# Wow, I thought it would just be you and me.



## Korkskrew (Oct 28, 2007)

Yeah, I'm definitely introducing myself with a pickup line.

The name's Kork, I just rolled in to this shanty. I've been writing in my spare time since I was literate, but recently there's been an unprecedented decline in my output, thus, I'm hoping to jumpstart it with something I can actively participate in.

I'm Canadian, so you know... watch out, we're known for our ferocity. Uhm, I'm very interested in history and fiction in terms of literature, and while I don't have any fancy degrees to wave around, I have read literally oodles of books on nearly every historical period, so I'd be happy to answer any questions you have about things of that nature.

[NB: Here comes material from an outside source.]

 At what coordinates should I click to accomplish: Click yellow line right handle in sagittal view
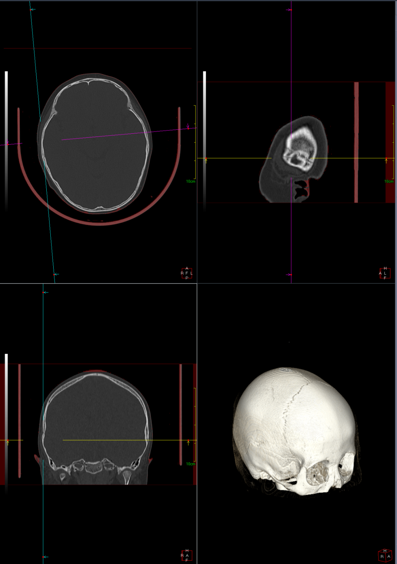point(386,160)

Hmm, I'm running out of things to say about myself, I thought I was way more interesting than that. Oh well, I'm going to be all up in this mah pretty soon, so to reiterate: watch out.


----------



## speakerphone2 (Oct 28, 2007)

Ehhh 

Welcome.


----------



## Sniper McGee (Oct 28, 2007)

Welcome Korkskrew, its nice to have you!  And that was a fantastic introduction if I do say so myself.

-Bryce out


----------



## Charlie_Eleanor (Oct 28, 2007)

yes, well done.  got my attention..i will watch out for you.


----------



## wheelz1138 (Oct 28, 2007)

What are we supposed to watch out for? I don't get it.

Oh yes, the Canadian ferocity. It scares me as I'm here in the States, nowhere near Canada, and a stranger is threatening.

Welcome anyway.


----------



## Shinn (Oct 28, 2007)

Hi there and welcome to the forum, Korkskrew 

~ Shinn


----------



## mi is happy (Oct 28, 2007)

Hey there budd! Welcome to the forum! Have some fun here and if you need anything just PM me!


----------



## Foxee (Oct 28, 2007)

Hiya, Korkskrew!

Well, since you insist on me keeping an eye on you, who am I to say no? Canadians tend to be fun to watch anyway. Sooner or later they do something.

If you need a jumpstart in creativity we have the cables so c'mon in and get shocked. 

That didn't sound right. Oh well...

Welcome!


~Foxee


----------



## Mallignamius (Oct 28, 2007)

Korkskrew said:


> Uhm, I'm very interested in history and fiction in terms of literature, and while I don't have any fancy degrees to wave around, I have read literally oodles of books on nearly every historical period, so I'd be happy to answer any questions you have about things of that nature.



What was life like 1.8 billion years ago? :sunny:


And I'm serious.


And welcome! Pull up a dog and have a seat.


----------



## Korkskrew (Oct 28, 2007)

Mallignamius said:


> What was life like 1.8 billion years ago? :sunny:
> 
> 
> And I'm serious.
> ...



There was a severe shortage of chairs.


----------



## Oracle (Oct 28, 2007)

Yay! Another Canadian! I can smell the extra ferocity already... And it smells like back-bacon and maple syrup. Mmm...


----------



## Wallmaker (Oct 28, 2007)

Ahh, their congragating!  I'm outnumbered!  I'll just have to scream "Hey, looks over there, a game of Hockey!" if I ever encounter you guys in a dark alleyway...
That alleyway being in Southern California...
After all of Northern California has been plagued with vicious Canadians...
And I somehow thought it was a good idea to go into an alleyway...
That smelled a bit more Maple infused than usual.

I mean, Welcome...my future lords and masters.
::cries::
I'm Kay.


----------



## Winterstorm (Oct 28, 2007)

Howdy Kork, nice to have you here.


----------



## Nickie (Oct 29, 2007)

Welcome to the forum, Kork!


Nickie


----------



## Damian_Rucci (Oct 29, 2007)

Welcome to the writing forums!


----------



## Hawke (Oct 29, 2007)

Hello, fellow Canadian. Welcome to the community. Enjoy!


----------



## Nillani (Oct 30, 2007)

Charlie_Eleanor said:


> yes, well done. got my attention..i will watch out for you.


 
sames lol


----------